Sick of work
Friday, August 31st, 2007Slowly, slowly, the feeling just creeps away.
It is getting more and more difficult to describe my feelings. I don’t even know what is it now. Workload does not matter anymore, it piles up anyway. I am expected to multitask, to hold many posts, to be superman. But no I am not superman.
But I am not complaining, I don’t feel tired, I don’t feel stressed. Perhaps it because nobody realises what I have been doing…It is just a numb feeling. I don’t feel anything at all when I see people arriving late and leaving early for work-these people have been deliberately complaining that they had nothing to do, and they don’t realised how much more freedom they have in return to organise their thoughts, to cultivate their mind, and to stop their footsteps to reflect on their daily actions.

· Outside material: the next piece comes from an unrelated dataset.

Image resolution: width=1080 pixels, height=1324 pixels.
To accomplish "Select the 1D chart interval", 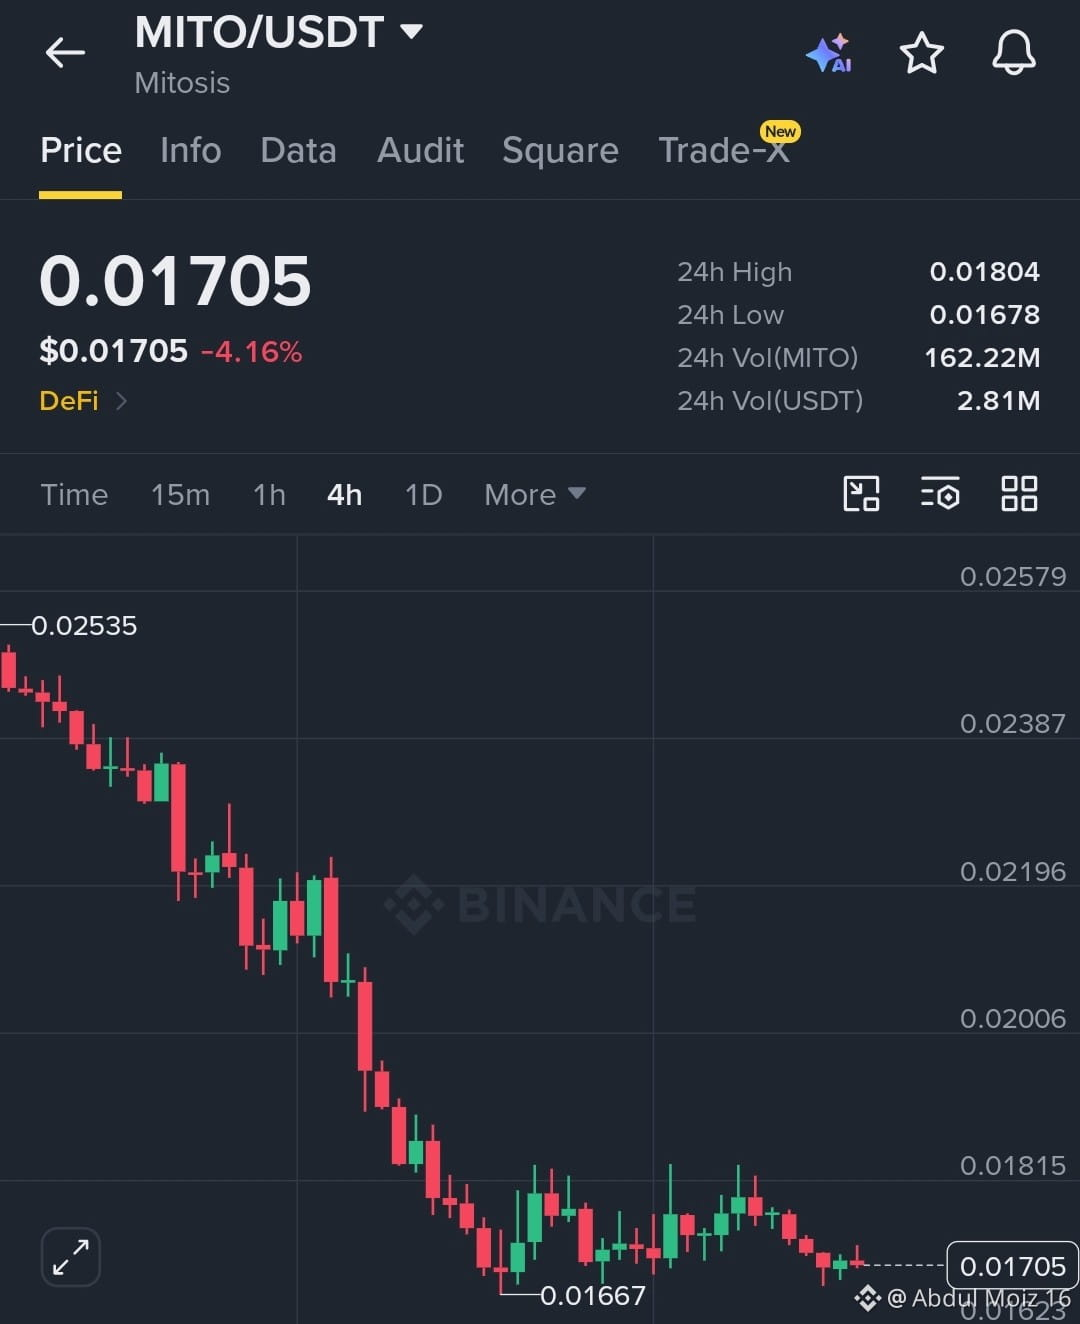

Workload just piles up, and I just ended up staring into space, wondering what should be done first.
I don’t have time to think for what I am doing. Worse, I can’t feel for what I am doing. I don’t want to do things this way.
The meaning of living is to do the things that you feel for. It is a tragedy to work a man like a machine.
Losing the spirit to fight for fairness, losing the will to complain. Soon I will lose the meaning of life.
The indifference feeling while working had made me feel unexcited about weekends as well. It feels worse to realise that there is nothing at all do when there is no work. Now it is not about wanting to do something for the weekend, but it is about not wanting to do nothing and staying at home for the weekends. It is sad.
To me, working overtime is the one thing that is harms one’s mental and psychological well being the most. The damage is evident in me.
Soon you will find that you are lacking of time for yourself, and lose your thoughts subsequently. Very soon you will also lose yourself.
This should be classifed as a recognised mental disease.